- **Supplied data**

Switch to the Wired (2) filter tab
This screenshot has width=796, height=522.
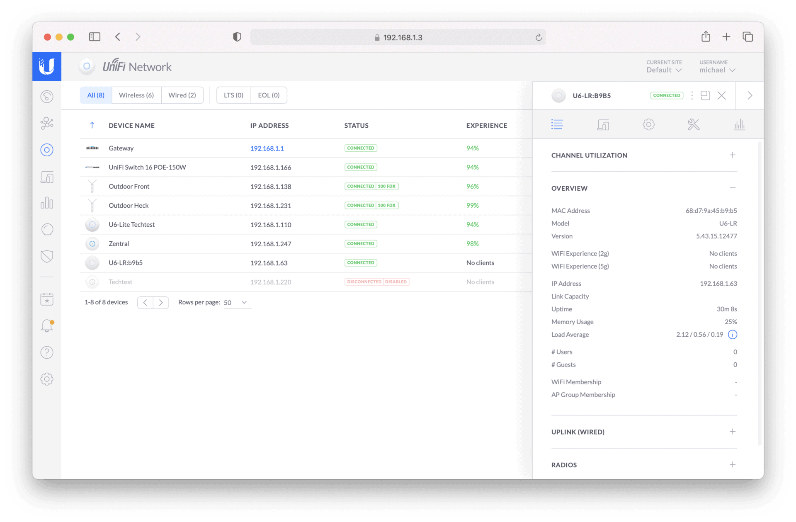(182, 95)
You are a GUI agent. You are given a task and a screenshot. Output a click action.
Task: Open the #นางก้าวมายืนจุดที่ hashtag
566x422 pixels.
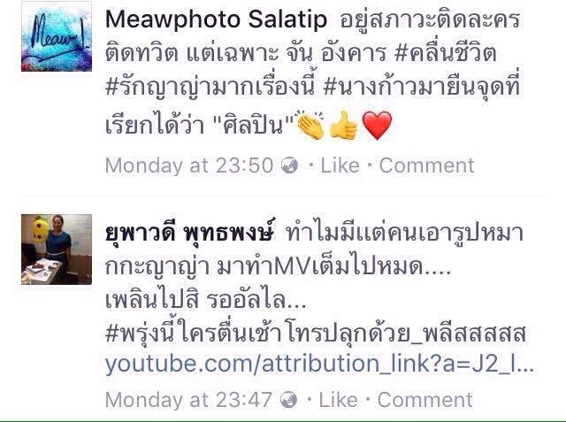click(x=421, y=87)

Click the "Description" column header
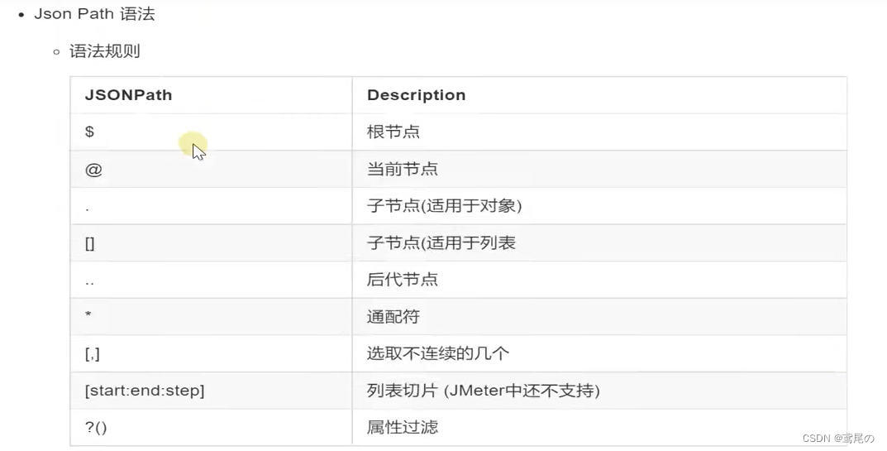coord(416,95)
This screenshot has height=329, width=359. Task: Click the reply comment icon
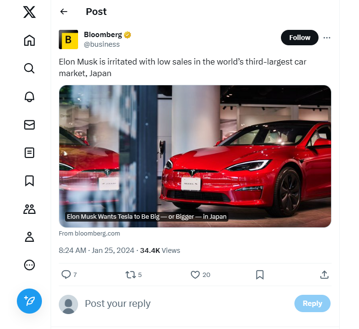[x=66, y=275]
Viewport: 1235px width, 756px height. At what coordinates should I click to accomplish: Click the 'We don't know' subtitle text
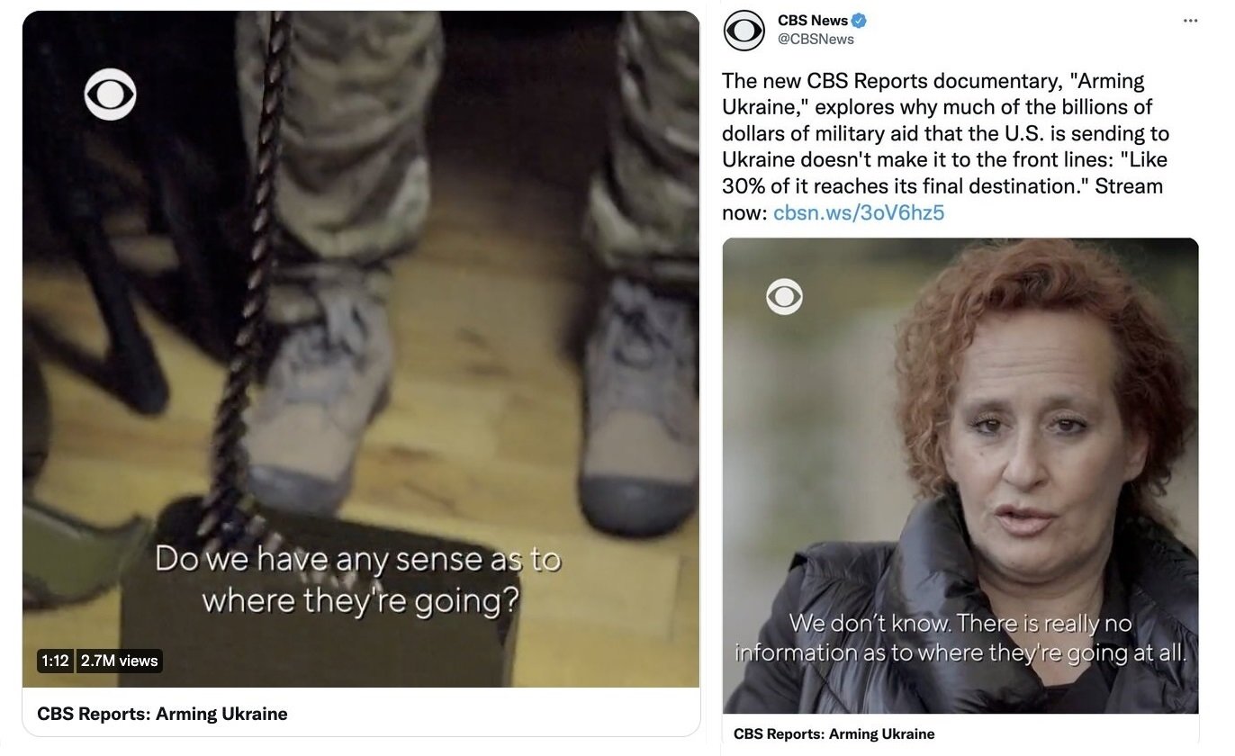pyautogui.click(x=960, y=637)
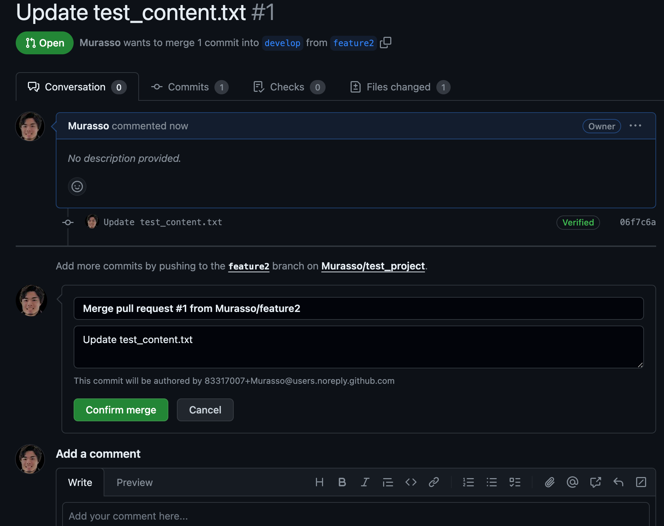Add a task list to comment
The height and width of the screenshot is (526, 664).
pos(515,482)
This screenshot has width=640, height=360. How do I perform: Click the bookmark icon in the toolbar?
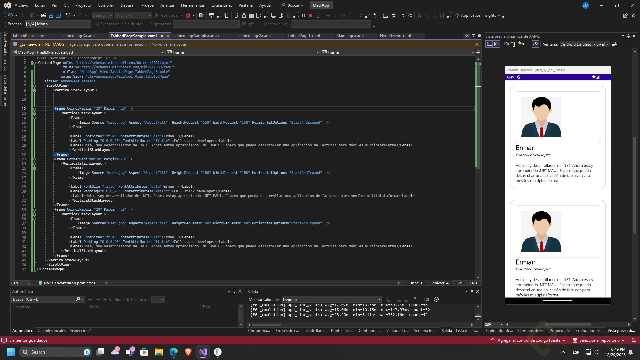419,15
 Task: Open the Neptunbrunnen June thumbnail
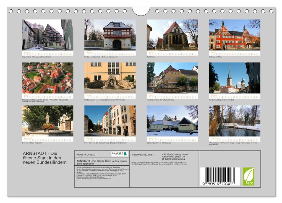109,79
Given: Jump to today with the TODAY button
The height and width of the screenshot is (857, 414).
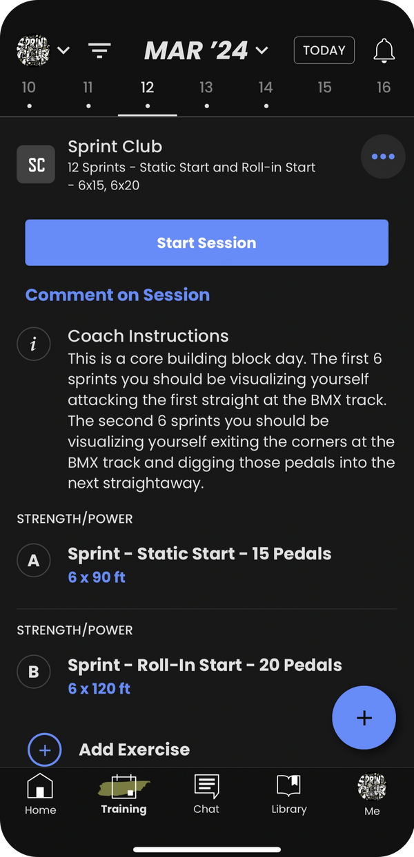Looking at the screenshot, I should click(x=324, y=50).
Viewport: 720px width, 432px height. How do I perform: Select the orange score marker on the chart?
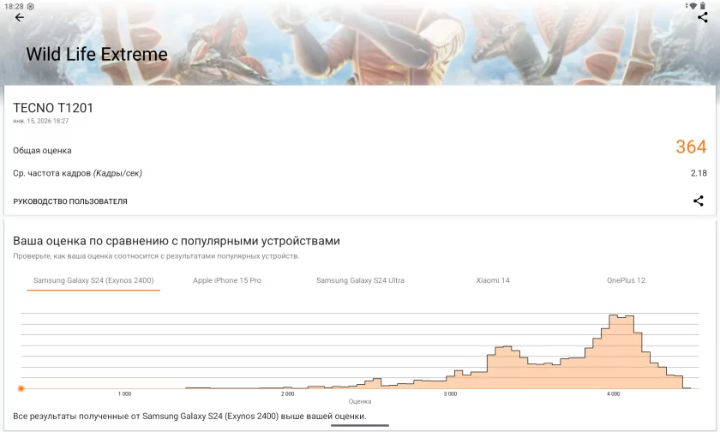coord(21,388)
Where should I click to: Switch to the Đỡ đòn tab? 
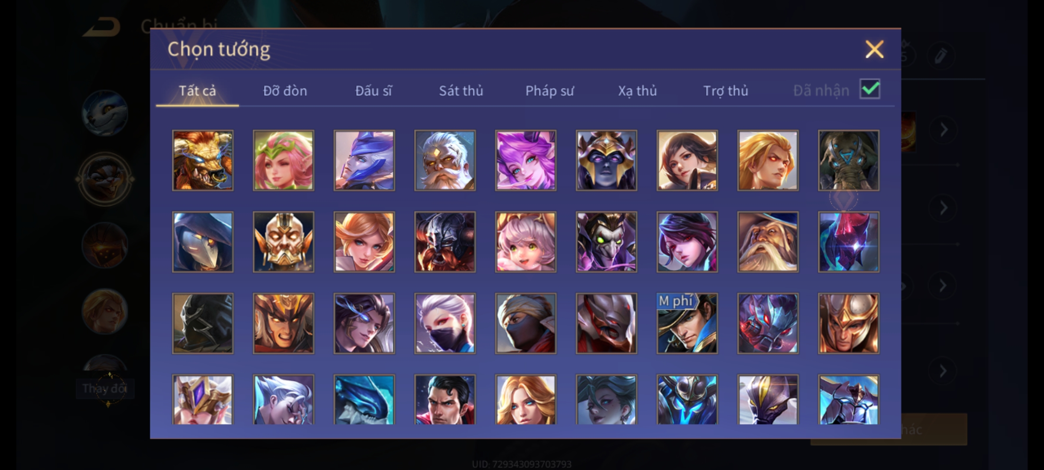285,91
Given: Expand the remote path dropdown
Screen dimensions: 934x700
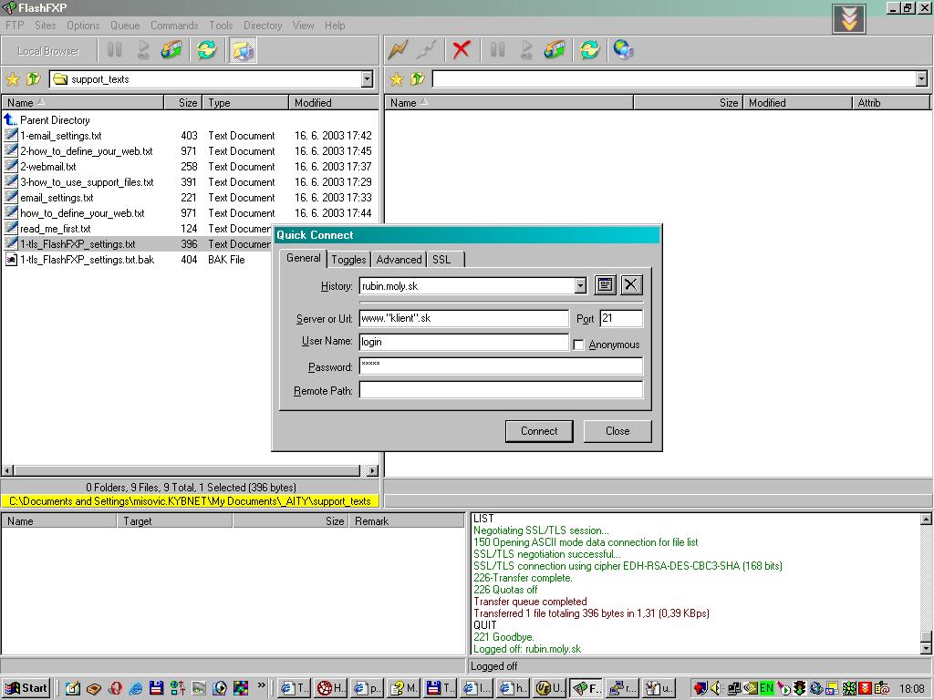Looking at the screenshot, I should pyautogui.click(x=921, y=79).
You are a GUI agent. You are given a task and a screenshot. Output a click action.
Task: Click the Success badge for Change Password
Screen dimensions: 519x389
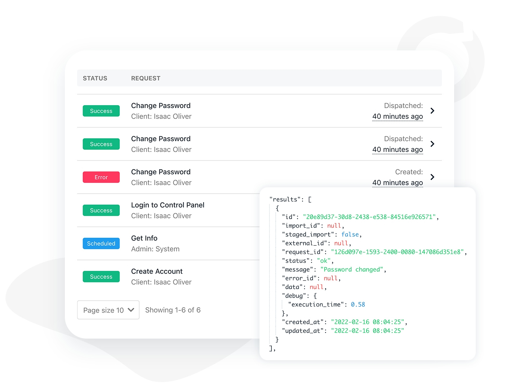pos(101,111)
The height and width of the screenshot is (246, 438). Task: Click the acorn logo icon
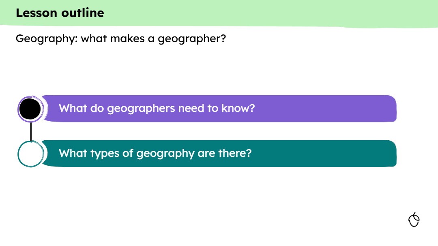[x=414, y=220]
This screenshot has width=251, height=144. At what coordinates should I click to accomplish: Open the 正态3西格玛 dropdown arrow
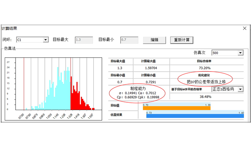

- **Problem details**
Report every line of the records that contains the word "Switch", copying each such line in full.

- **Full output**
Switch to the Wired (2) filter tab
Where should I click to: Switch to the Đỡ đòn tab? 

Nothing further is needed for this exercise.